• DIRECTIONS: Return the rows below exactly as they appear, starting at the line that contains "Given: Tap the battery indicator showing 76" and ending at the line that contains "will pyautogui.click(x=144, y=62).", with both of those lines included.

• RECORD LIST:

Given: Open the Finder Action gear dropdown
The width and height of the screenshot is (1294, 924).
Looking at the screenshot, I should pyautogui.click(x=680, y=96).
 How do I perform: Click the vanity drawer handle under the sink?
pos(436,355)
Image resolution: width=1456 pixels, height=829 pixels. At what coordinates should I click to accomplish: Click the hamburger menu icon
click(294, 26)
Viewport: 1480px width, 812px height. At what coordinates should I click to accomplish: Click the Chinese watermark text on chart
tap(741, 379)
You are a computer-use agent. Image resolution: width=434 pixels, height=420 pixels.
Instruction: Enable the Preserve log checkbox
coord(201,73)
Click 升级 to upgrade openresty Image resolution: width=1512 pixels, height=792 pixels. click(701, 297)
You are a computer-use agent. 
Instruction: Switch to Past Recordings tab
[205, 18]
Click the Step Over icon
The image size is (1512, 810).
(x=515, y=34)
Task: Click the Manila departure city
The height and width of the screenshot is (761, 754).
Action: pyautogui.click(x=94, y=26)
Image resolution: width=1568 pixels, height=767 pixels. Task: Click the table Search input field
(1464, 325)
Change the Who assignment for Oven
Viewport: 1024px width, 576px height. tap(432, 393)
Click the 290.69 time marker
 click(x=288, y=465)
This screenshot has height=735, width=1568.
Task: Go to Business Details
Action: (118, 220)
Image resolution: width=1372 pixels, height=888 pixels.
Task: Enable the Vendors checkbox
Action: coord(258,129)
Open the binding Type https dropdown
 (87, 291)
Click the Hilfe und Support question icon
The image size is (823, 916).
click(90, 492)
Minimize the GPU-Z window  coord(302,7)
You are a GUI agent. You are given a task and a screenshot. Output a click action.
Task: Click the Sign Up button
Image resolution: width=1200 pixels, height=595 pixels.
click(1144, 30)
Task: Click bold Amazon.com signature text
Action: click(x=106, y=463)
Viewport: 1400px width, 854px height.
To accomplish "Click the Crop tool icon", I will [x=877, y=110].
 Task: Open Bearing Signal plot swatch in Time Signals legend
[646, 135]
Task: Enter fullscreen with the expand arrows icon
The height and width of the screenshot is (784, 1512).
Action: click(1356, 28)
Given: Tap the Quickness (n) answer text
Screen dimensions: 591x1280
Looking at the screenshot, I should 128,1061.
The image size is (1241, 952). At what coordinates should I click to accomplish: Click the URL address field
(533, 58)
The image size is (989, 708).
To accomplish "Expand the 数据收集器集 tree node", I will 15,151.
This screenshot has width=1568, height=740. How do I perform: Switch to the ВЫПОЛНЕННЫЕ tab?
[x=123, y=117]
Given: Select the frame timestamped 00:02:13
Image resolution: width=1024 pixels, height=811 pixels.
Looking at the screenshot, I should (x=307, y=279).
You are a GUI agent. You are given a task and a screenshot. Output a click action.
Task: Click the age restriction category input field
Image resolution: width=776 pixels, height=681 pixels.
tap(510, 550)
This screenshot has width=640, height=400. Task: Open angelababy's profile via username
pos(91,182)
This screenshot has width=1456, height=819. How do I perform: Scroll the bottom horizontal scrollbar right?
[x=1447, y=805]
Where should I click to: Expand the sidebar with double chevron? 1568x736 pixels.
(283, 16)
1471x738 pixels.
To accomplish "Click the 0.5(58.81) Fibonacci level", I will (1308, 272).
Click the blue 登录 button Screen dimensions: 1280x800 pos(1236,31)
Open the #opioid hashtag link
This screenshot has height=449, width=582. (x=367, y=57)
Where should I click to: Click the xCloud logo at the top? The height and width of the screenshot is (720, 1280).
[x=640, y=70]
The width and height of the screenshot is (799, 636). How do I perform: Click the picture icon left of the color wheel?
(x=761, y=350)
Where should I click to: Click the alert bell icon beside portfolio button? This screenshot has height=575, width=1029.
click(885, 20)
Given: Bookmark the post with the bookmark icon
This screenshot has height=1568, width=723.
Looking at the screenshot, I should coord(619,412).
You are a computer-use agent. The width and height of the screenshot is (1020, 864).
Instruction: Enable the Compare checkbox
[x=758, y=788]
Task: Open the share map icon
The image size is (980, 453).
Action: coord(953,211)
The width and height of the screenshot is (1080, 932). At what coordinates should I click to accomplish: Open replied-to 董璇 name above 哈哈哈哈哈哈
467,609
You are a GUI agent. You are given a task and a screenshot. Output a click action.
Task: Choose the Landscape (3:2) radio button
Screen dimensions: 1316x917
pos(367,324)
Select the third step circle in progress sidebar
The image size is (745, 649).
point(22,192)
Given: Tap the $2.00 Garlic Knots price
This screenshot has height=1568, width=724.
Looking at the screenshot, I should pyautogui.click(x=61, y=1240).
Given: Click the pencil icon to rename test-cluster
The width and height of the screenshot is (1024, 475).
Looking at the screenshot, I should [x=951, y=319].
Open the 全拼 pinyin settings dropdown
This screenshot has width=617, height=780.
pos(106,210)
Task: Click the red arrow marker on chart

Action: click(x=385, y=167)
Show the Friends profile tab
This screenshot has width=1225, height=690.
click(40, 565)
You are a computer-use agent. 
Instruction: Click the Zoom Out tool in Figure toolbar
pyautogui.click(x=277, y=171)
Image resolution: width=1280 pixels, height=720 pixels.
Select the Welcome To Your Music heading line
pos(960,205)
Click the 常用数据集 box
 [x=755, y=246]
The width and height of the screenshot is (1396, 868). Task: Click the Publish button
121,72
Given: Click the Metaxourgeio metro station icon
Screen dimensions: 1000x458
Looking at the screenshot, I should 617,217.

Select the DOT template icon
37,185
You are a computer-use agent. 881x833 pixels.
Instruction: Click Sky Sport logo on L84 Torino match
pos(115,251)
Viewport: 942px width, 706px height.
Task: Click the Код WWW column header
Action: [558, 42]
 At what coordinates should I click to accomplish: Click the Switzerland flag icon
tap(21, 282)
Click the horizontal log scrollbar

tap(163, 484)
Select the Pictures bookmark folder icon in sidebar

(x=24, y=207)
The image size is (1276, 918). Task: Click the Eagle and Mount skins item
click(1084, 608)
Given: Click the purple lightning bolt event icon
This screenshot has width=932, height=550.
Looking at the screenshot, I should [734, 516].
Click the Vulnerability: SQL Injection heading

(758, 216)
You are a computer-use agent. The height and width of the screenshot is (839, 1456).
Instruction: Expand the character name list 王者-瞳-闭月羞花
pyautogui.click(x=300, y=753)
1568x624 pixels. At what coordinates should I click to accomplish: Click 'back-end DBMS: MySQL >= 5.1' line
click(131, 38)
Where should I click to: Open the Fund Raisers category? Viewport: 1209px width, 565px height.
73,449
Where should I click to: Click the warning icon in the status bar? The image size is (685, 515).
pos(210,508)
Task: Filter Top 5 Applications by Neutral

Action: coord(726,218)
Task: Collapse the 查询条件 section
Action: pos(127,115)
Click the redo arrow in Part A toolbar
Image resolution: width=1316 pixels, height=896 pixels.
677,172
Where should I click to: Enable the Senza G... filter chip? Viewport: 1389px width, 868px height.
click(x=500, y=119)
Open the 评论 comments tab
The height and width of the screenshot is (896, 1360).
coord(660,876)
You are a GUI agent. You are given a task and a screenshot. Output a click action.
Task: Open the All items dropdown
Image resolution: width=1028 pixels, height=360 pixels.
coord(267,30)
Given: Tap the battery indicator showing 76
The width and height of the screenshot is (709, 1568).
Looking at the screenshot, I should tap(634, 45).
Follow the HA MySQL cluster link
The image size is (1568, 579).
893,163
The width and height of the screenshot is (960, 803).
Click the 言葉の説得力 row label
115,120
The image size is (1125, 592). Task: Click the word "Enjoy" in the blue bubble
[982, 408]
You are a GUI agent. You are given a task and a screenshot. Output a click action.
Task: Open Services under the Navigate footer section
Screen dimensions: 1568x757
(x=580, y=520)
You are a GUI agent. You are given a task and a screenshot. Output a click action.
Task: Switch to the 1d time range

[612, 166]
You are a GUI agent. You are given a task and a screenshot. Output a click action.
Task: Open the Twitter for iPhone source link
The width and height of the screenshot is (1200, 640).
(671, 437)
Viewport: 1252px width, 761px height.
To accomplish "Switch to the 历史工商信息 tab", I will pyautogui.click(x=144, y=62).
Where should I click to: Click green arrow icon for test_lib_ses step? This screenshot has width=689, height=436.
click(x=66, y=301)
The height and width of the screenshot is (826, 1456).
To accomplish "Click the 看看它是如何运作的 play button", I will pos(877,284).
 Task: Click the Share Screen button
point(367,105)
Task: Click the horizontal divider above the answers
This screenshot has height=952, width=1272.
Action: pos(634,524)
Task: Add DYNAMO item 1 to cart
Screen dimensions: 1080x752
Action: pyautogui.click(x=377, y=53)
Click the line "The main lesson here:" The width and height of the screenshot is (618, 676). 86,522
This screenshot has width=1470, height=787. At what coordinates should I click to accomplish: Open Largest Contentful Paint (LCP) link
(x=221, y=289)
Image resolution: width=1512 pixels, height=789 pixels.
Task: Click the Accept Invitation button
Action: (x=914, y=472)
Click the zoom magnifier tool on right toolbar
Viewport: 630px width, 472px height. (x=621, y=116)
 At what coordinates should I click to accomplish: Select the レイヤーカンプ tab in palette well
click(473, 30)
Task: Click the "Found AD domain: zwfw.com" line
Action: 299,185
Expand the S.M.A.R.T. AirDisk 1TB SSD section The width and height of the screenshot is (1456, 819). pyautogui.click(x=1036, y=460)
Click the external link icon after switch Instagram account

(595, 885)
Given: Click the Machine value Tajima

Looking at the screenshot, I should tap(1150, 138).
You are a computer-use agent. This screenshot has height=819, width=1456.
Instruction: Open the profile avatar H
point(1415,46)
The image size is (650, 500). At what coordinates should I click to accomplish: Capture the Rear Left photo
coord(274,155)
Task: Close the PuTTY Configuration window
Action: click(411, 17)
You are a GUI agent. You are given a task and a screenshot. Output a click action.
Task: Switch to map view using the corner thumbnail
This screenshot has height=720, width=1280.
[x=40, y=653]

• OUTPUT OF THE TASK:
Given: Tap the battery indicator showing 76
The width and height of the screenshot is (709, 1568).
Looking at the screenshot, I should tap(634, 45).
Follow the HA MySQL cluster link
The image size is (1568, 579).
893,163
The width and height of the screenshot is (960, 803).
Click the 言葉の説得力 row label
115,120
The image size is (1125, 592). Task: Click the word "Enjoy" in the blue bubble
[982, 408]
You are a GUI agent. You are given a task and a screenshot. Output a click action.
Task: Open Services under the Navigate footer section
Screen dimensions: 1568x757
(x=580, y=520)
You are a GUI agent. You are given a task and a screenshot. Output a click action.
Task: Switch to the 1d time range

[612, 166]
You are a GUI agent. You are given a task and a screenshot. Output a click action.
Task: Open the Twitter for iPhone source link
The width and height of the screenshot is (1200, 640).
(671, 437)
Viewport: 1252px width, 761px height.
To accomplish "Switch to the 历史工商信息 tab", I will pyautogui.click(x=144, y=62).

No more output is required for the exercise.